First you will need to buy a good, low-priced lever action grease gun that used 14 ounce cartridges. I bought a PLEWS model 30-445 at an automotive discount supply store for under $10. The oil gun does not need the optional air bleed screw in the head assembly (something that usually costs extra). Look inside the tube before you buy the grease gun and check out the plunger. The oil gun described here requires a good large rubber plunger to help seal the hole the plunger rod goes through in the end of the gun (See Figure 1). I would also recommend a grease gun that comes with a rubber washer where the body tube screws into the head assembly.
Next, unscrew the end cap from the end of the tube body. Use a hack saw and cut the plunger rod in half to remove it from the grease gun. The rubber disk should slide easily off the rod.
The next step is to attach the rubber disk to this end cap with a bolt, lock washer, washer and nut to seal the hole in the end cap. This may take a little ingenuity on your part, depending on the shape and make-up of the rubber disk in your grease gun. The grease gun I bought had a large metal washer on one side of the rubber disk and some sort of metal cone on the other side of the disk. I removed the metal cone and left the metal washer. If your grease gun does not have a large metal washer, you will need to furnish one. You are going to put a bolt through the rubber disk from the metal washer side and then slip the bolt through the hole in the end cap so that the bolt sticks through where the plunger used to. Use the largest bolt that will fit through both the rubber disk and the end cap hole. Slip a washer, lock washer and nut on the end of the bolt, but do not tighten it down snug yet (See Figure 2). Next, put plumber’s tape around the threads on the tube body and screw the end cap back on, getting as tight as you can with your hands. You should not need to use a pipe wrench. Once the end cap is back on the tube, tighten the nut down so that the rubber disk is compressed up inside the end cap. The compressed rubber disk should seal around the bolt and the hole in the end cap. It will also help to seal the seam between the tube body and the end cap. Do not over tighten the nut or you will destroy the rubber disk. Remember, the oil will not be under any pressure inside the tube (the piston in the head assembly generates the pressure needed to force out the oil).

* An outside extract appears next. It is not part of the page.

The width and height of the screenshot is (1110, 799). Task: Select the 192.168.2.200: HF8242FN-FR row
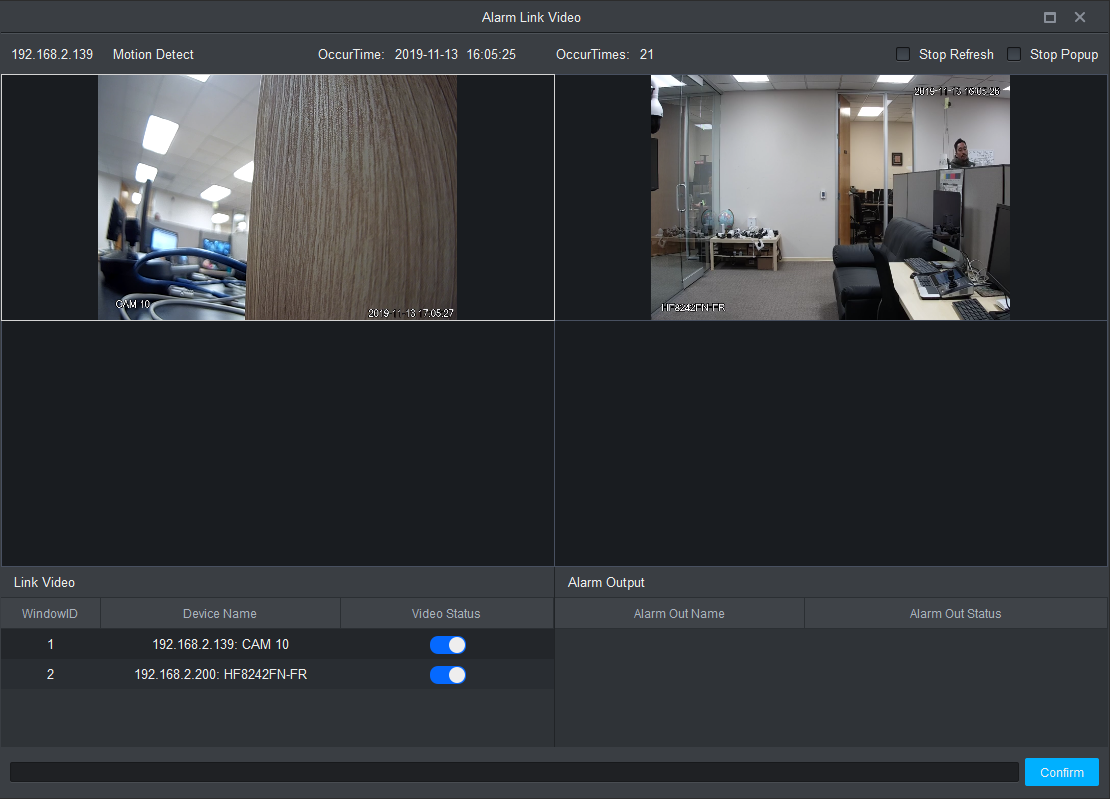click(x=220, y=675)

To finish up the conversion, remove the delivery tube and nozzle from the end of the head assembly portion of the grease gun. Then wrap plumber’s tape around all the threads and re-assemble the delivery tube and nozzle. I replaced the metal delivery tube with a flexible tube on my oil gun. Now you are ready to fill and use.
Hold the tube body capped-end down and fill the tube with the appropriate oil. Screw the piston head assembly back. You will need to hold the oil gun so that the oil flows downward toward the piston assembly located in the head when you use it. I recommend storing the oil gun with the nozzle end up.
The design for this high-pressure oil gun is based on several good ideas that were offered in the rec.crafts.metalworking news group. Thanks for everyone’s input.